C’est ce que je retiens principalement de cette intéressante entrevue que m’a signalé Sonia et que le professeur Marcel Lebrun de l’Université catholique de Louvain a accordé à Sophie Blitman du Educpros.fr.
Pour Lebrun, avec le numérique le savoir est désormais externalisé; « disponible au bout des pouces», dira-t-il. De ce fait,
« Le fait que la plupart des ressources soient disponibles sur Internet modifie les rôles de l’enseignant et de l’étudiant, entre lesquels les frontières s’estompent : en allant chercher des informations autour de lui, dans la société, l’étudiant acquiert un savoir que l’enseignant n’a pas forcément, ce qui place celui-ci dans une position d’apprenant. Voilà pour moi le vrai sens de “l’apprentissage tout au long de la vie”, que l’on confond trop souvent avec la seule formation continue.» (Blitman, 2014; emphases dans le texte original)
Le temps et l’espace mental libérés parce qu’on n’a plus à enseigner de faits, permet de mettre l’accent sur les compétences transversales que Lebrun qualifie aussi de « démultiplicatrices: rechercher de l’information, s’organiser en équipe, communiquer le résultat de son travail, conduire des débats, interagir sur les réseaux sociaux… Apprendre à apprendre en somme.
Les manières d’enseigner doivent aussi changer: le pédagogue évoque l’apprentissage collaboratif, l’évaluation par les pairs, la classe inversée. Pour lui, « Evoluer est une nécessité car le cours magistral a vécu. Les étudiants ne viennent plus pour écouter quelqu’un.» (Blitman, 2014) Pourtant, on continue à former les futurs maîtres en amphithéâtres, incohérence que souligne Lebrun.
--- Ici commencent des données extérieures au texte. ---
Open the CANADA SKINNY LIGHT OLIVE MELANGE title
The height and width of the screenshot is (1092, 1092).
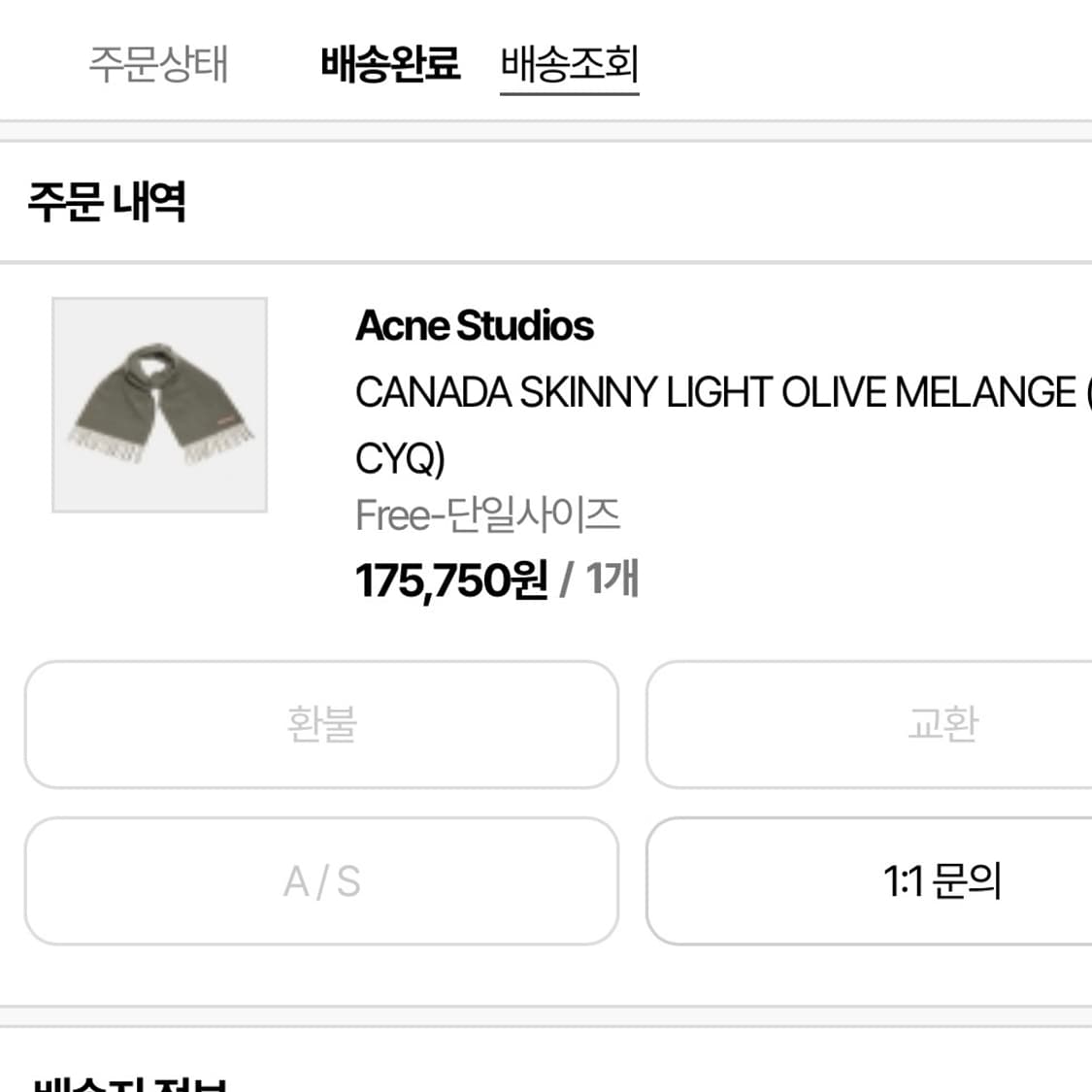click(716, 393)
De même, le modèle des xMOOC – essentiellement transmissif – ne lui semble pas particulièrement innovateur.
Enfin, Lebrun insiste sur le fait que d’ajouter des outils technologiques à l’enseignement sans avoir une profonde réflexion sur ce qu’on veut en faire ne nous fera pas beaucoup avancer: « Si l’on dote les étudiants d’outils numériques sans leur donner les moyens de leur émancipation, on risque d’évoluer vers une société où l’humain se demandera où est sa place. » (Blitman, 2014; emphases dans le texte original)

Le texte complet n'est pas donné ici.